- The best known Mi lineup in 1970, from left to right: Joško Krnčević, Mirko Vukšić, Neven Mijat, Nikica Šprljan, Siniša Škarica, Slaven Beban, Aljoša Gojanović

Background information
- Origin: Šibenik, SR Croatia, SFR Yugoslavia
- Genres: Beat music; rhythm and blues; soul; jazz rock;
- Years active: 1965–1973 (Reunions: 2001, 2002, 2005, 2022)
- Labels: Jugoton, KooX Records, Croatia Records
- Past members: Neven Mijat Berislav Baranović Mirko Vukšić Siniša Škarica Nikica Šprljan Aljoša Gojanović Joško Krnčević Slaven Beban Ivan Žurić Zoran Košuljandić Tom Martin Željko Baljkas

= Mi (band) =

Yugoslav rock band

Mi (trans. We) were a Croatian and Yugoslav rock band formed in Šibenik in 1965. Initially performing beat music, the group later added a brass section and moved towards rhythm and blues and soul, achieving large popularity and–as other 1960s Yugoslav bands–playing a pioneering role on the Yugoslav rock scene. The original incarnation of the band ended its activity in 1971, part of the members continuing as Mi with a group of younger musicians, finally disbanding in 1973. Since 2001, Mi have made several one-off reunions, releasing a live and a compilation album with previously unreleased material.

== History ==
===1965–1967: Beat years===
The band Mi was formed in 1965, when members of Šibenik groups Mjesečari (The Moon Walkers), formed in 1961, and Magneti (The Magnets), formed in 1962, decided to start a new band. The first lineup of the newly-formed band comprised Neven Mijat (vocals and keyboards), Berislav Baranović (guitar), Mirko Vukšić (guitar), Siniša Škarica (bass guitar), Nikica Šprljan (drums), and Aljoša Gojanović (saxophone), all of them high-school graduates at the time. Prior to the band formation, most of them performed in school orchestras, and in their early teens often played brass instruments during funeral processions. The newly-formed group held rehearsals during the summer of 1965, but temporarily split up in autumn, as they enrolled in faculties in different cities. They reunited for a concert held in Šibenik's Yugoslav People's Army Hall, held on 29 November (celebrated in SFR Yugoslavia as Republic Day), performing under the name Šibenčani (Šibenians). During the summer of 1966, they held regular performances in hotel Krka's garden. Soon, they got an opportunity to record two songs for Television Zagreb show Mladi na ekranu (Youth on Screen), recording the song "Školjka" ("Seashell"), originally performed by the band Uragani from Rijeka, and their original song "Ti nećeš doći" ("You're Not Coming"). After occasional performances in their hometown, in autumn of the same year, they moved to Zagreb, where they started holding regular performances on dance parties in Youth Club Center, appearing under the name Beat Grupa Mi (Beat Band We).
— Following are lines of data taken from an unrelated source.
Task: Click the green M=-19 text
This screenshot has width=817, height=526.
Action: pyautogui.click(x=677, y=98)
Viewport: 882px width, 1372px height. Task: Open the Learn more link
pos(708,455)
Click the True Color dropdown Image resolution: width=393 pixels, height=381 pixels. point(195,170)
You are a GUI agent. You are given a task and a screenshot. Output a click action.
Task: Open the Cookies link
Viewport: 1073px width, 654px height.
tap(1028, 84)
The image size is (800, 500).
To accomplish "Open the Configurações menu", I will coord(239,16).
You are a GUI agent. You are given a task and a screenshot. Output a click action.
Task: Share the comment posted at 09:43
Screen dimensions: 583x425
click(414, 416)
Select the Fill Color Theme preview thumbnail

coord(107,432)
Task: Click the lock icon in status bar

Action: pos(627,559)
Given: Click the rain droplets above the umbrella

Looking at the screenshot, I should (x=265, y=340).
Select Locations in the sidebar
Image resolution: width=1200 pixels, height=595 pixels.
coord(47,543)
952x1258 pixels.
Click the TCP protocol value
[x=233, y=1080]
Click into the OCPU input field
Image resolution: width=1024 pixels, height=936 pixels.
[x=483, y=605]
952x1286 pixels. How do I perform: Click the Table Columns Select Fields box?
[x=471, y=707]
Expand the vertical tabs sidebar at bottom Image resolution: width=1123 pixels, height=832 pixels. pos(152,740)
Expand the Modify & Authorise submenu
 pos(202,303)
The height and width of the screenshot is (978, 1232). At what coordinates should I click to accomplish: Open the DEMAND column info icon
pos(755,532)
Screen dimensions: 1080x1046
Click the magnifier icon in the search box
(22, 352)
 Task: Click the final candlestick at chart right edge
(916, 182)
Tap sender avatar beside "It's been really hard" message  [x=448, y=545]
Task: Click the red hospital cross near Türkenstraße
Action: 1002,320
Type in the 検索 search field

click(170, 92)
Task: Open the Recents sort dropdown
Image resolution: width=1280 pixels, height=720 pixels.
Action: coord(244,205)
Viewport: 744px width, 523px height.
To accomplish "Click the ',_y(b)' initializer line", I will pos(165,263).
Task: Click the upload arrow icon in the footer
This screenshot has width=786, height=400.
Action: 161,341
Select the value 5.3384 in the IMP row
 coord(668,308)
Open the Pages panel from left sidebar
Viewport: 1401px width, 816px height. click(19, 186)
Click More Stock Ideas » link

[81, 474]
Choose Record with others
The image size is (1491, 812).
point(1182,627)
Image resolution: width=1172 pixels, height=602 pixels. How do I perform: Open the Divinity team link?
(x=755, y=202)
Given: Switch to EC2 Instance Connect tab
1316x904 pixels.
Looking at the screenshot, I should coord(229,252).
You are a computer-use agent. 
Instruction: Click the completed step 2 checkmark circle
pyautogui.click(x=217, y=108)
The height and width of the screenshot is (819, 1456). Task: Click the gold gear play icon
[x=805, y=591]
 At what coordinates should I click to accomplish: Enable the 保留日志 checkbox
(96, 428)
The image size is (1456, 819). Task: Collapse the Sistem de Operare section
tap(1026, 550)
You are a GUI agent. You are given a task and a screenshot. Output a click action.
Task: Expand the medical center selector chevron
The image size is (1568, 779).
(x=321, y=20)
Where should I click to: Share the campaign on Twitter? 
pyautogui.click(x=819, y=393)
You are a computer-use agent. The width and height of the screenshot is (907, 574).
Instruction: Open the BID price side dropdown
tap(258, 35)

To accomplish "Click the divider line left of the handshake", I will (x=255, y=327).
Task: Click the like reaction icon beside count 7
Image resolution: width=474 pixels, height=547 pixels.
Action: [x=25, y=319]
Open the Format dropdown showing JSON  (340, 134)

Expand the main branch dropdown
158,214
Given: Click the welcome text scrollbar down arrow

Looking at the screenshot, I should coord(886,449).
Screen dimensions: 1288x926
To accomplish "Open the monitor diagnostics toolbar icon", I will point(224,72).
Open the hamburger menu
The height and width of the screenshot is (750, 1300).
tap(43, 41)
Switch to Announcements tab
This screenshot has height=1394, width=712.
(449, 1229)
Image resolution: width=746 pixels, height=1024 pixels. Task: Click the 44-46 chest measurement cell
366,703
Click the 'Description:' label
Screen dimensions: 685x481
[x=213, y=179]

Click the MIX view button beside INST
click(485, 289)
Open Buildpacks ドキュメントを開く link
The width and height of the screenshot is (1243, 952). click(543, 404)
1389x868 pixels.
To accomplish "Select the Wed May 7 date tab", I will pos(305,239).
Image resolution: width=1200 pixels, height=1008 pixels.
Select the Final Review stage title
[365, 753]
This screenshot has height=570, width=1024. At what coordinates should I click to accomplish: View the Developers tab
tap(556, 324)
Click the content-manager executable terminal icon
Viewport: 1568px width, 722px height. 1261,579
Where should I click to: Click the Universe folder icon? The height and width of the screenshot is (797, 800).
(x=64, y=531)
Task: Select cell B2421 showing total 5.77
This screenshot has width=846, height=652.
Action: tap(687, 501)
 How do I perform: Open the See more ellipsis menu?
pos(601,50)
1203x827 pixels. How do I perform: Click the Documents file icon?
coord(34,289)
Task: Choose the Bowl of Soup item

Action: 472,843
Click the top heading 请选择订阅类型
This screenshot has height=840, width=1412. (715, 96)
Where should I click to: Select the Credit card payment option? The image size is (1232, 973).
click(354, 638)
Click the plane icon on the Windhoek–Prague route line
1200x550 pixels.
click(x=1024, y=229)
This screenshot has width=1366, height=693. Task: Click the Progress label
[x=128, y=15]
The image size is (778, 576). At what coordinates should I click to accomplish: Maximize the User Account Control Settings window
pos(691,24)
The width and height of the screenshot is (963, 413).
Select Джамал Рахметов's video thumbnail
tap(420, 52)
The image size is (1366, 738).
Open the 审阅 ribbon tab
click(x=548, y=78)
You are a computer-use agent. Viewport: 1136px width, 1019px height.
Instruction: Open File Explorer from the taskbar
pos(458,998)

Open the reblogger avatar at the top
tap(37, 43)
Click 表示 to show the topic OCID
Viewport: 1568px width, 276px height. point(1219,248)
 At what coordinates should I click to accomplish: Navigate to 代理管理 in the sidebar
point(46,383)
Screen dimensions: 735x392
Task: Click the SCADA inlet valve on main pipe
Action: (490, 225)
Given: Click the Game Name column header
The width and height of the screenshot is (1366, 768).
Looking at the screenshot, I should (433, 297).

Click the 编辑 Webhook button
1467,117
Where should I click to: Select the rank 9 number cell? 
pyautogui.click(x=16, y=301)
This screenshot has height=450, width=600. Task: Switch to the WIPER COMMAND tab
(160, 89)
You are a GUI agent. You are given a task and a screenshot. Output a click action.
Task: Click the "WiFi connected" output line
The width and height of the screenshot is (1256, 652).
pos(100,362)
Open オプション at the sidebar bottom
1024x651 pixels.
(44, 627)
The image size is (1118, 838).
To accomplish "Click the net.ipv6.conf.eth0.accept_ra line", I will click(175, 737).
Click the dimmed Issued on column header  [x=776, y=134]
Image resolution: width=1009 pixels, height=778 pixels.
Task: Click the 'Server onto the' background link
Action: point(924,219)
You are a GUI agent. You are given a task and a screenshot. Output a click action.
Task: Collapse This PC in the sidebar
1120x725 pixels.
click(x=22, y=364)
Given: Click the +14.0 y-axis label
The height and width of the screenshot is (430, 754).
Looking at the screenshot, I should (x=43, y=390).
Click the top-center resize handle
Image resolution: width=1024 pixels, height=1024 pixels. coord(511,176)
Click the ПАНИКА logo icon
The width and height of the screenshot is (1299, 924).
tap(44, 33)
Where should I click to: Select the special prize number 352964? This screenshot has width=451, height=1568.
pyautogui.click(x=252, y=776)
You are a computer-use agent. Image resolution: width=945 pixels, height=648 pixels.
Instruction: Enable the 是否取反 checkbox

Mi soon achieved local popularity, with Mijatović's vocals gaining praise from the Zagreb youth. The band held their first solo concert on 9 March 1967 in the cinema Zagreb. At the end of the concert, the ecstatic audience trashed the hall. On International Workers' Day 1967, they performed in their home town, but without Baranović, who had decided to retire from music. In late summer 1967, Gojanović moved to the Zagreb band Roboti, and Mijat, Vukšić, Škarica and Šprljan continued as a quartet, performing popular hippie hits of the time.

===1968–1973: Rhythm and blues and soul years===
Gojanović returned to Mi in early 1968, and the group was also joined by trumpet player and another former Mjesečari member Joško Krnčević. The new lineup of the band made a turn towards rhythm and blues and soul music. On the Pop maraton (Pop Marathon) battle of the bands, held in Zagreb's Kulušić club during five initial months of 1968, Mi were polled the best band by the audience. During the summer of 1968, they performed on Noći hipija (Hippie Nigths), held in Students' Cultural Center in Zagreb, their concerts becoming the club's most popular program. The band ended their stint in the club in order to perform in clubs in Northern Italy. At the end of December 1968, the group won the second place at the Festival of Yugoslav Beat Music held at Belgrade Fair. In February 1969, after performing in the Wanted Saloon club in Milan, they were offered a contract by an Italian record label, but the band declined as the members wanted to finish their studies. In early 1969, the band's brass section was complete with the arrival of tenor saxophone player Slaven Beban, formerly of the band Makedo. The Yugoslav music press praised the band's sound and musicianship, and at the end of the year, Mi were polled the Best Yugoslav Band by the readers of the music magazine Pop Express.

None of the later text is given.